## Exercise details:
Could you quote the rows from the line with "The height and" through the end of the rows, both ends included, word for word and without the pictures?

## Data supplied:
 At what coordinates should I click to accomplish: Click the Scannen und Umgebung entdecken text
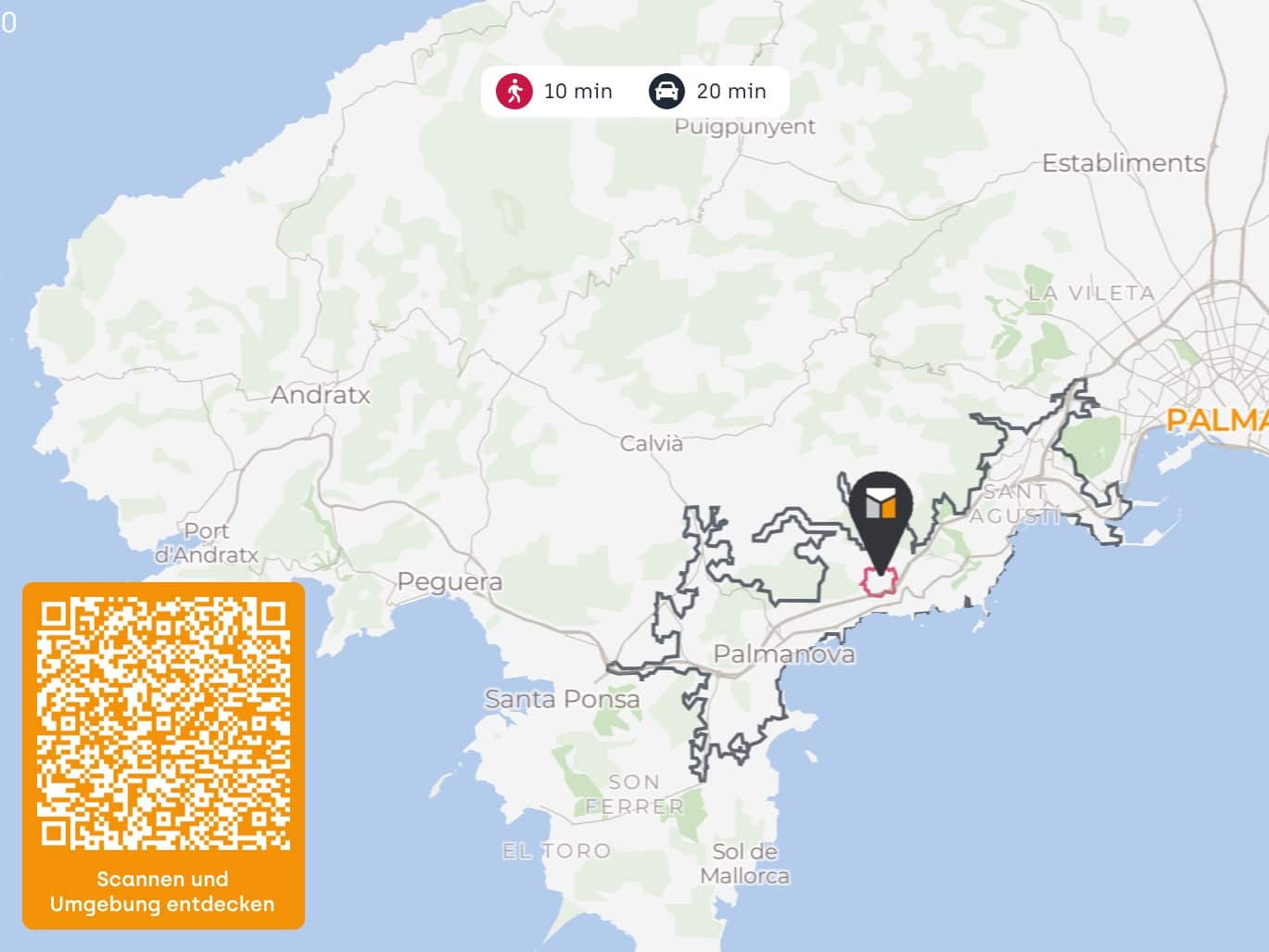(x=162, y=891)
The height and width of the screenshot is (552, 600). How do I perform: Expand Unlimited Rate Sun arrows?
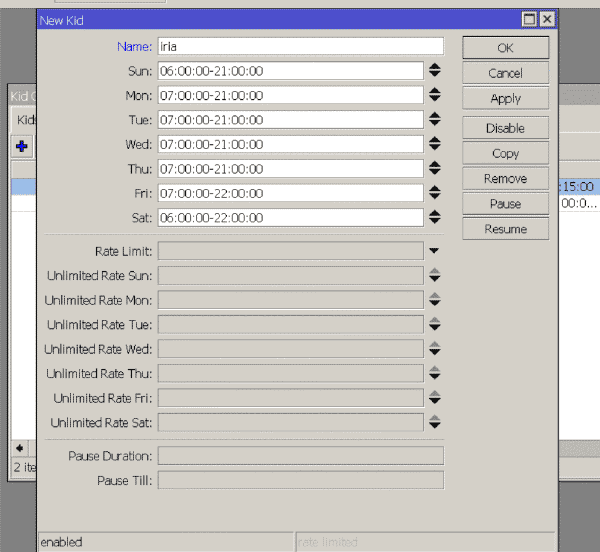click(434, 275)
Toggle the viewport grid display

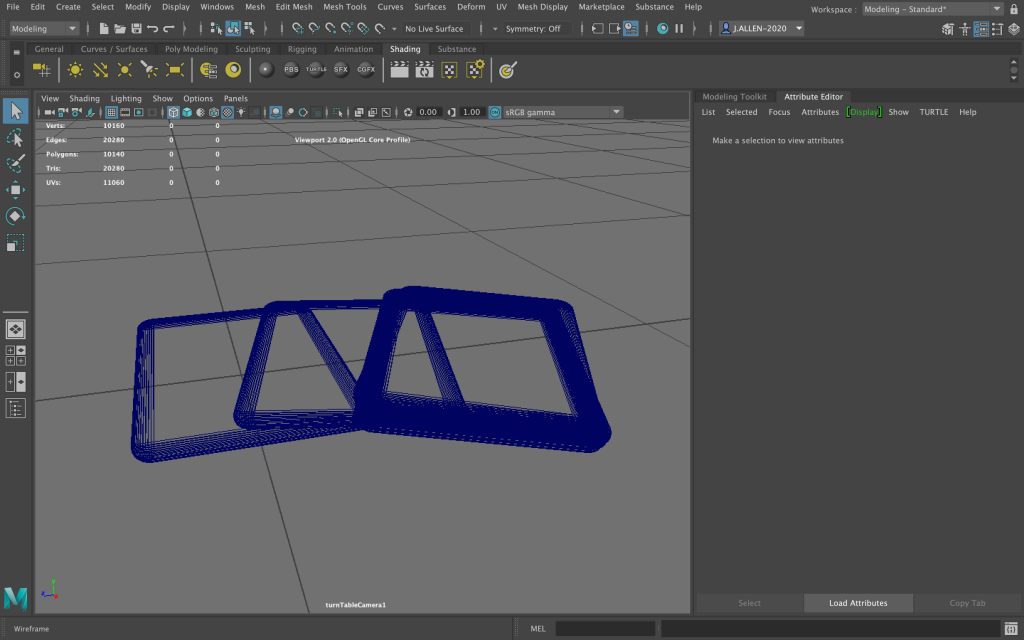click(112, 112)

## Full answer:
The height and width of the screenshot is (552, 600). How do I perform: Expand Unlimited Rate Sun arrows?
click(434, 275)
Toggle the viewport grid display

click(112, 112)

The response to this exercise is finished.